Owen appealed to the Florida Supreme Court, which denied relief Friday — just one day after briefing closed. The court cited its prior decisions in similar cases, which establish that the standard for sanity for execution is a mere understanding of “the connection between [the] crime and the punishment [the condemned] is to receive for it.”

As of Wednesday afternoon, Owen has claims pending at the U.S. Supreme Court and in the U.S. District Court for the Southern District of Florida.

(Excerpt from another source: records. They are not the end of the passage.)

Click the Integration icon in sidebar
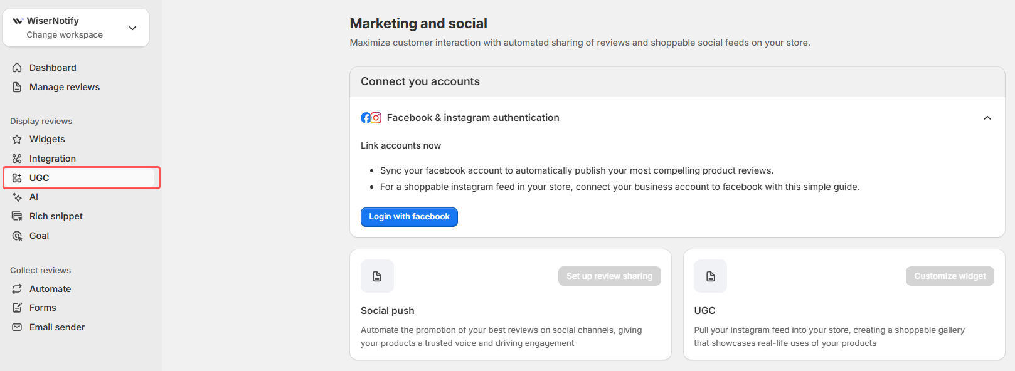This screenshot has width=1015, height=371. point(17,159)
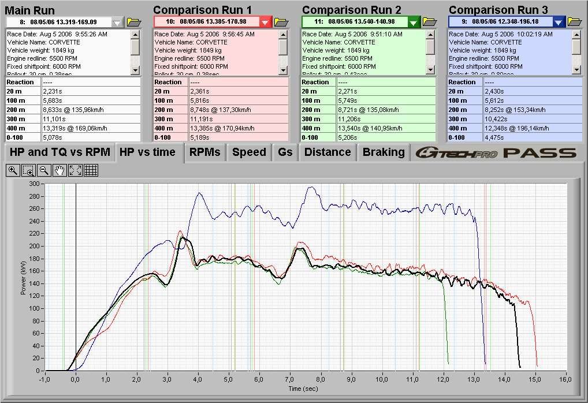Screen dimensions: 588x403
Task: Open folder icon for Comparison Run 3
Action: coord(575,22)
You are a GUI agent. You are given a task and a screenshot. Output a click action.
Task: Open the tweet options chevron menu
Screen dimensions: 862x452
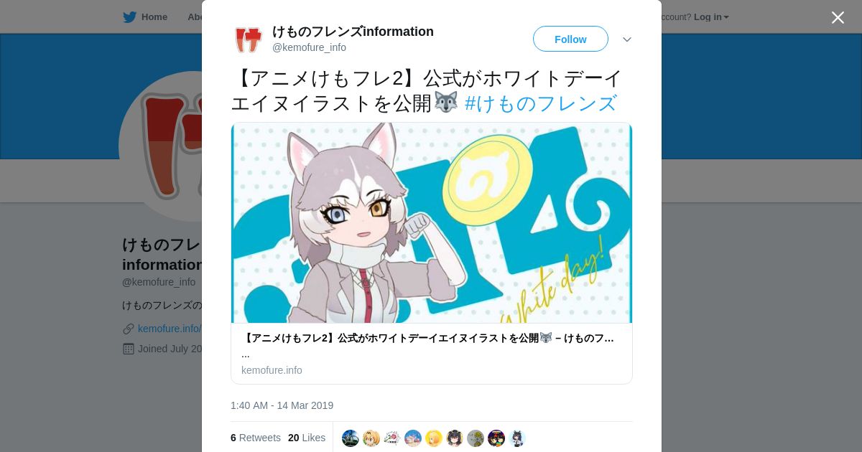[626, 39]
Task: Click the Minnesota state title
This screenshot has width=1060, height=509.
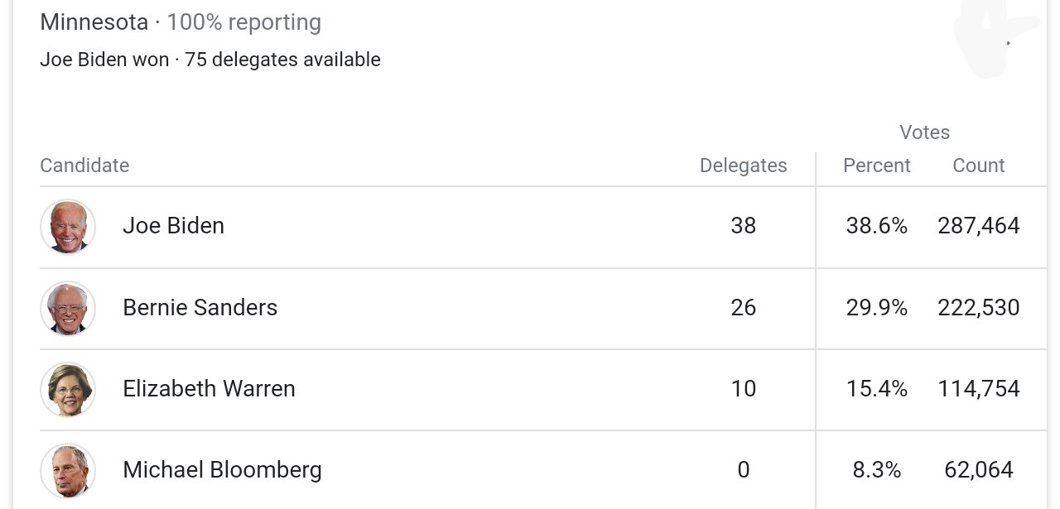Action: point(94,22)
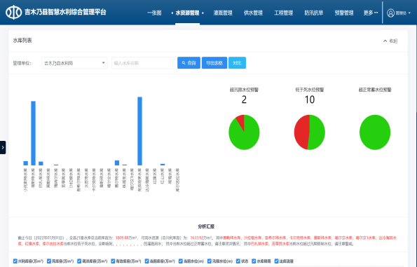Uncheck the 死库容(万m³) checkbox
The width and height of the screenshot is (417, 267).
point(49,261)
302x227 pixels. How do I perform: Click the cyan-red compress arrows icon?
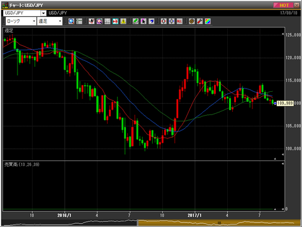(115, 21)
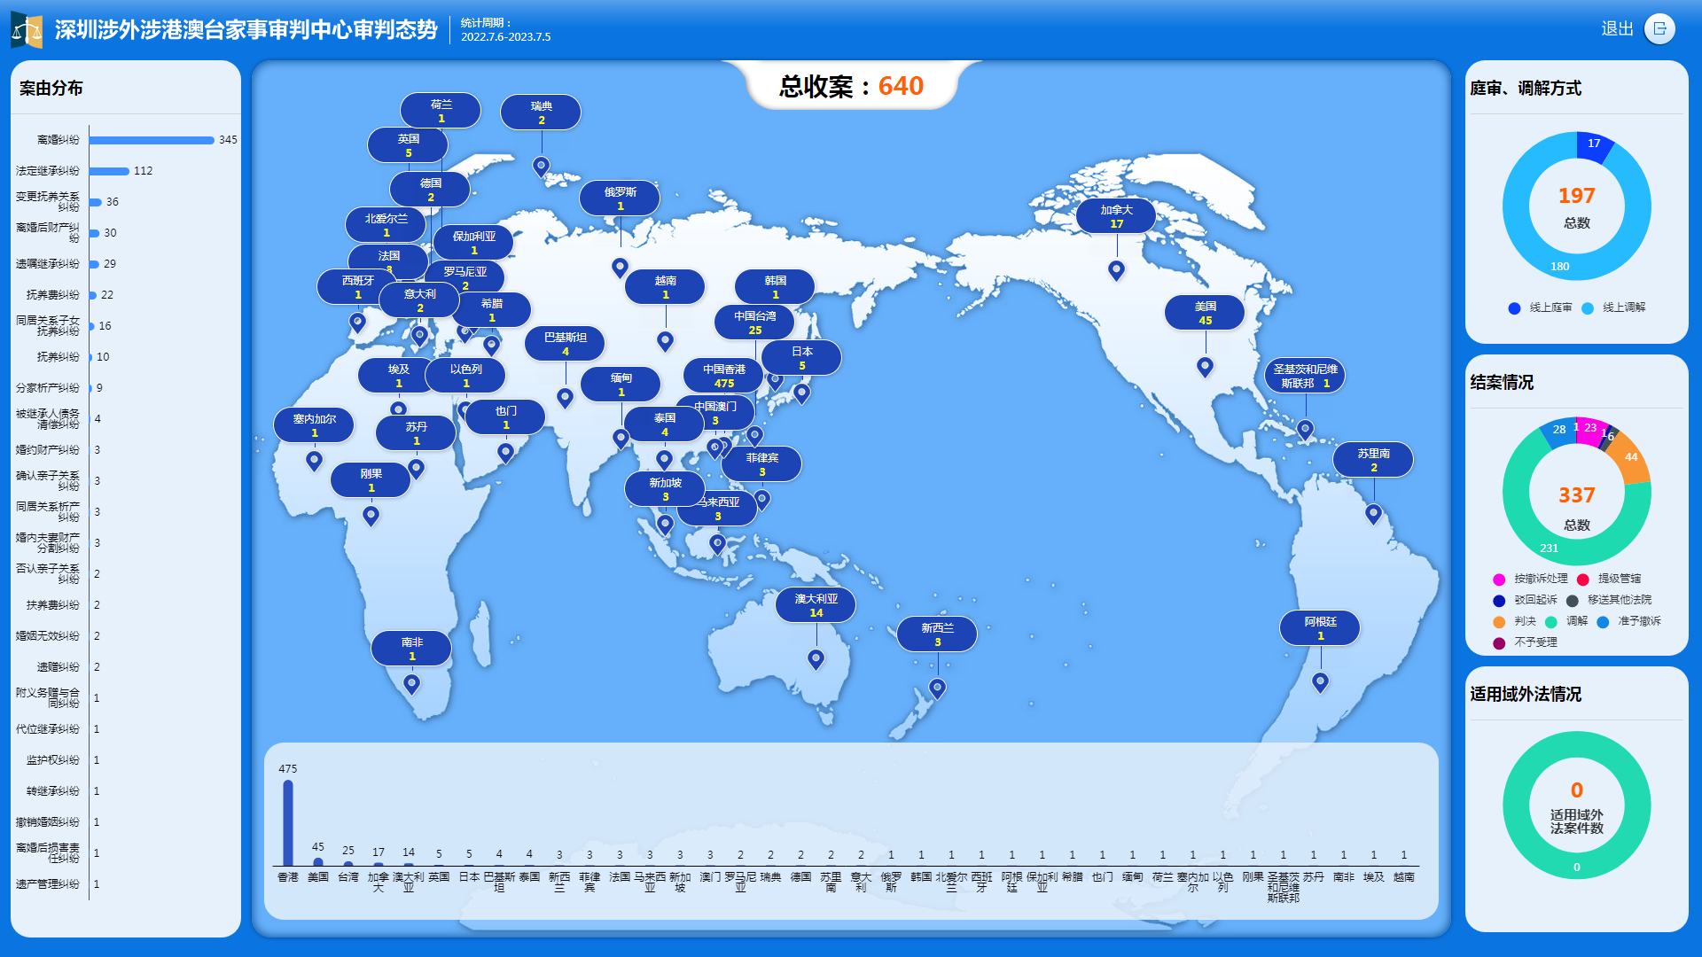Viewport: 1702px width, 957px height.
Task: Toggle the 线上调解 legend item
Action: tap(1613, 307)
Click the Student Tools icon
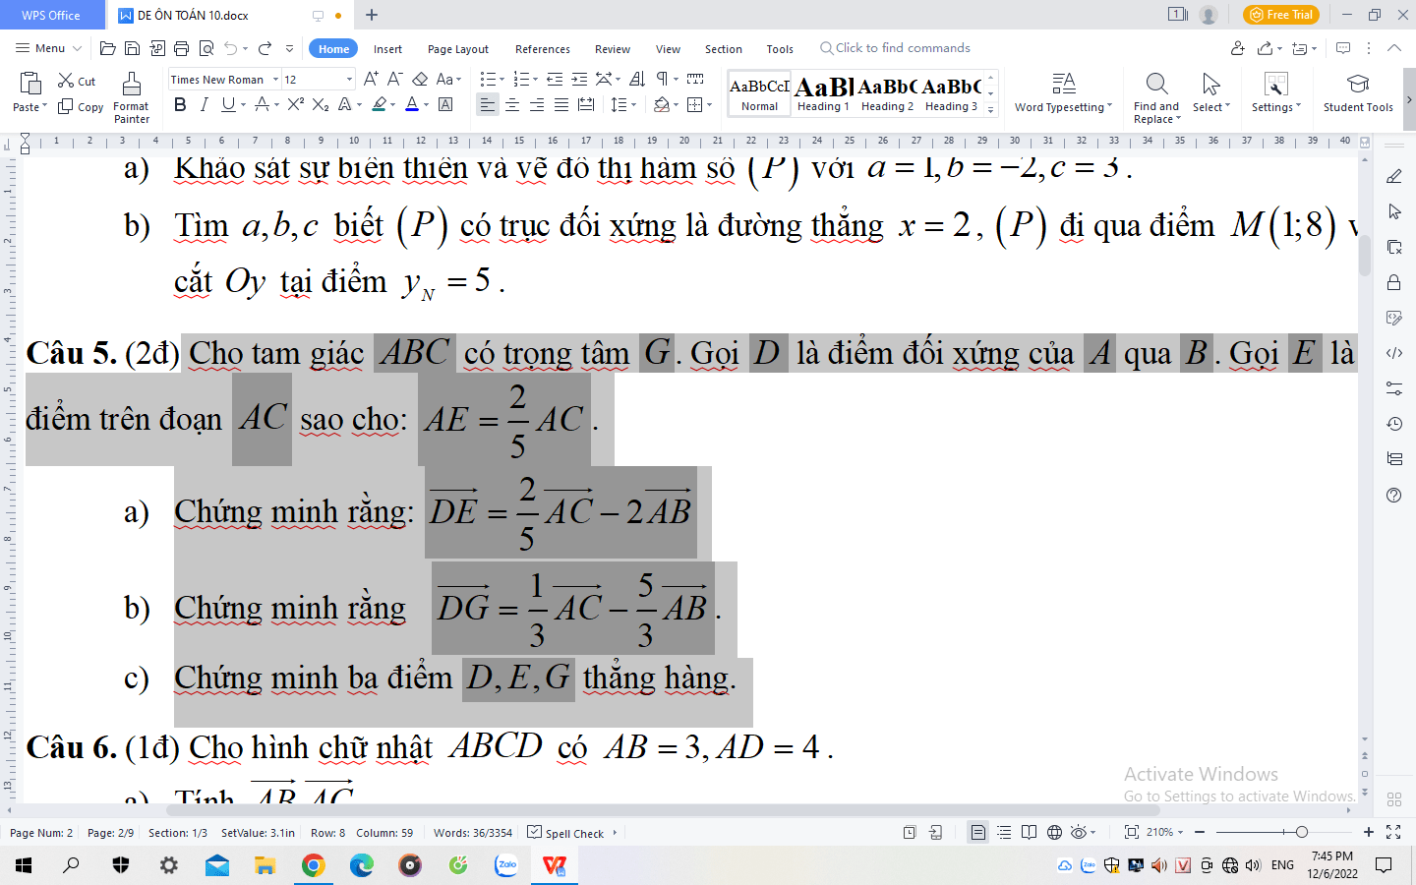 (1357, 85)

The litigation surrounding Owen’s competency for execution raises serious concern about the adequacy of Florida’s procedures for ensuring prisoners’ protections under the Eighth Amendment are upheld — or, at the least, adequately reviewed. Considering the apparent bias of the state’s doctors, the high standard for establishing sanity for execution, and the fact that the process has never resulted in relief, the Rule 3.811 process appears to be nothing more than a formality.

Melanie Kalmanson, a member of The Florida Bar since 2016, clerked for Florida Supreme Court Justice Barbara J. Pariente in 2016-19. She currently serves on the steering committee for the American Bar Association’s Death Penalty Representation Project and writes the blog, “Tracking Florida’s Death Penalty.”